#### Assignment:
Please restate the data word for word, in full.

::::

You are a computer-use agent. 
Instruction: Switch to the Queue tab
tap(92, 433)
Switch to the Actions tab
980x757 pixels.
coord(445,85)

::::

#### Task solution:
You are a computer-use agent. 
Instruction: Switch to the Queue tab
tap(92, 433)
Switch to the Actions tab
980x757 pixels.
coord(445,85)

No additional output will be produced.